■ **DIRECTIONS**
The records below are to be reproduced word for word.

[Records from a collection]
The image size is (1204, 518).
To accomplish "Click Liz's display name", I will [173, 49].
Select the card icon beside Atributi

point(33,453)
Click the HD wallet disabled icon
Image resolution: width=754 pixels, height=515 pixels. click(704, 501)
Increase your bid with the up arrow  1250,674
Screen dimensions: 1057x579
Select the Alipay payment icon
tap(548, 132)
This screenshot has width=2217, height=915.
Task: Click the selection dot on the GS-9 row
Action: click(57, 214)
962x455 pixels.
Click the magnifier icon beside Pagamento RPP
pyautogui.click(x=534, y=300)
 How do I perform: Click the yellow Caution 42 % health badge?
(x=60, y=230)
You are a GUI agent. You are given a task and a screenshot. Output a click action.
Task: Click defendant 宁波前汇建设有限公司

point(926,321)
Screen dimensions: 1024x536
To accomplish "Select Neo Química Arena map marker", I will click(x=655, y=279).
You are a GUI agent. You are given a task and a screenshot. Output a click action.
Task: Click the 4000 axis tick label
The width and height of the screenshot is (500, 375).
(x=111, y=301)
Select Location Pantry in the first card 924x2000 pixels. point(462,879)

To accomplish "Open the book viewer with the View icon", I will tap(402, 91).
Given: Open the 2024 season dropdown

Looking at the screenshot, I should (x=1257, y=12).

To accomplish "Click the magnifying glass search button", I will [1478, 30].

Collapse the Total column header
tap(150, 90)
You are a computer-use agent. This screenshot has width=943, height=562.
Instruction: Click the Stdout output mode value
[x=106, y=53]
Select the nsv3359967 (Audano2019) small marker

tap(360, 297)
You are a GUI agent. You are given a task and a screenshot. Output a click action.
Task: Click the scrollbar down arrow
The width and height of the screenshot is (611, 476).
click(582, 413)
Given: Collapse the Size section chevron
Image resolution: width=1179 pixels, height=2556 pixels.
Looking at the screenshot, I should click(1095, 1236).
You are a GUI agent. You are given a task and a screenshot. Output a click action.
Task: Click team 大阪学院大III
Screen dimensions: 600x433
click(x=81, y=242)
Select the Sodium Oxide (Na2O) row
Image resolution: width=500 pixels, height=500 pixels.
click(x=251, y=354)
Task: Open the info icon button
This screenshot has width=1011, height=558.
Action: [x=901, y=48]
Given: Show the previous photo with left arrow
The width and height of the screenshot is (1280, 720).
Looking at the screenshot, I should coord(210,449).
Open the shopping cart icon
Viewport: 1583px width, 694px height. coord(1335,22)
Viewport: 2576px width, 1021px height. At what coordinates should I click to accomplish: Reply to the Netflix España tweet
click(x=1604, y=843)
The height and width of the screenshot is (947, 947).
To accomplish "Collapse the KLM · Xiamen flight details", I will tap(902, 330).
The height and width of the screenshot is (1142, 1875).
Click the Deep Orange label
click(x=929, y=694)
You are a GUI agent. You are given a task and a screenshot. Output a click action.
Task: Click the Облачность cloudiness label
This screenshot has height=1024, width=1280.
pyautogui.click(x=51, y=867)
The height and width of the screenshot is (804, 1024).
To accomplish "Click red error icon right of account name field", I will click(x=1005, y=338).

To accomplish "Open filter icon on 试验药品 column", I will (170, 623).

■ **OUTPUT OF THE TASK**
The image size is (1204, 518).
To accomplish "Click Liz's display name", I will [173, 49].
Select the card icon beside Atributi

point(33,453)
Click the HD wallet disabled icon
Image resolution: width=754 pixels, height=515 pixels. click(704, 501)
Increase your bid with the up arrow  1250,674
Screen dimensions: 1057x579
Select the Alipay payment icon
tap(548, 132)
This screenshot has width=2217, height=915.
Task: Click the selection dot on the GS-9 row
Action: click(57, 214)
962x455 pixels.
Click the magnifier icon beside Pagamento RPP
pyautogui.click(x=534, y=300)
 How do I perform: Click the yellow Caution 42 % health badge?
(x=60, y=230)
You are a GUI agent. You are given a task and a screenshot. Output a click action.
Task: Click defendant 宁波前汇建设有限公司

point(926,321)
Screen dimensions: 1024x536
To accomplish "Select Neo Química Arena map marker", I will click(x=655, y=279).
You are a GUI agent. You are given a task and a screenshot. Output a click action.
Task: Click the 4000 axis tick label
The width and height of the screenshot is (500, 375).
(x=111, y=301)
Select Location Pantry in the first card 924x2000 pixels. point(462,879)

To accomplish "Open the book viewer with the View icon", I will tap(402, 91).
Given: Open the 2024 season dropdown

Looking at the screenshot, I should (x=1257, y=12).

To accomplish "Click the magnifying glass search button", I will [1478, 30].

Collapse the Total column header
tap(150, 90)
You are a computer-use agent. This screenshot has width=943, height=562.
Instruction: Click the Stdout output mode value
[x=106, y=53]
Select the nsv3359967 (Audano2019) small marker

tap(360, 297)
You are a GUI agent. You are given a task and a screenshot. Output a click action.
Task: Click the scrollbar down arrow
The width and height of the screenshot is (611, 476).
click(582, 413)
Given: Collapse the Size section chevron
Image resolution: width=1179 pixels, height=2556 pixels.
Looking at the screenshot, I should click(1095, 1236).
You are a GUI agent. You are given a task and a screenshot. Output a click action.
Task: Click team 大阪学院大III
Screen dimensions: 600x433
click(x=81, y=242)
Select the Sodium Oxide (Na2O) row
Image resolution: width=500 pixels, height=500 pixels.
click(x=251, y=354)
Task: Open the info icon button
This screenshot has width=1011, height=558.
Action: [x=901, y=48]
Given: Show the previous photo with left arrow
The width and height of the screenshot is (1280, 720).
Looking at the screenshot, I should coord(210,449).
Open the shopping cart icon
Viewport: 1583px width, 694px height. coord(1335,22)
Viewport: 2576px width, 1021px height. At what coordinates should I click to accomplish: Reply to the Netflix España tweet
click(x=1604, y=843)
The height and width of the screenshot is (947, 947).
To accomplish "Collapse the KLM · Xiamen flight details", I will tap(902, 330).
The height and width of the screenshot is (1142, 1875).
Click the Deep Orange label
click(x=929, y=694)
You are a GUI agent. You are given a task and a screenshot. Output a click action.
Task: Click the Облачность cloudiness label
This screenshot has height=1024, width=1280.
pyautogui.click(x=51, y=867)
The height and width of the screenshot is (804, 1024).
To accomplish "Click red error icon right of account name field", I will click(x=1005, y=338).

To accomplish "Open filter icon on 试验药品 column", I will (170, 623).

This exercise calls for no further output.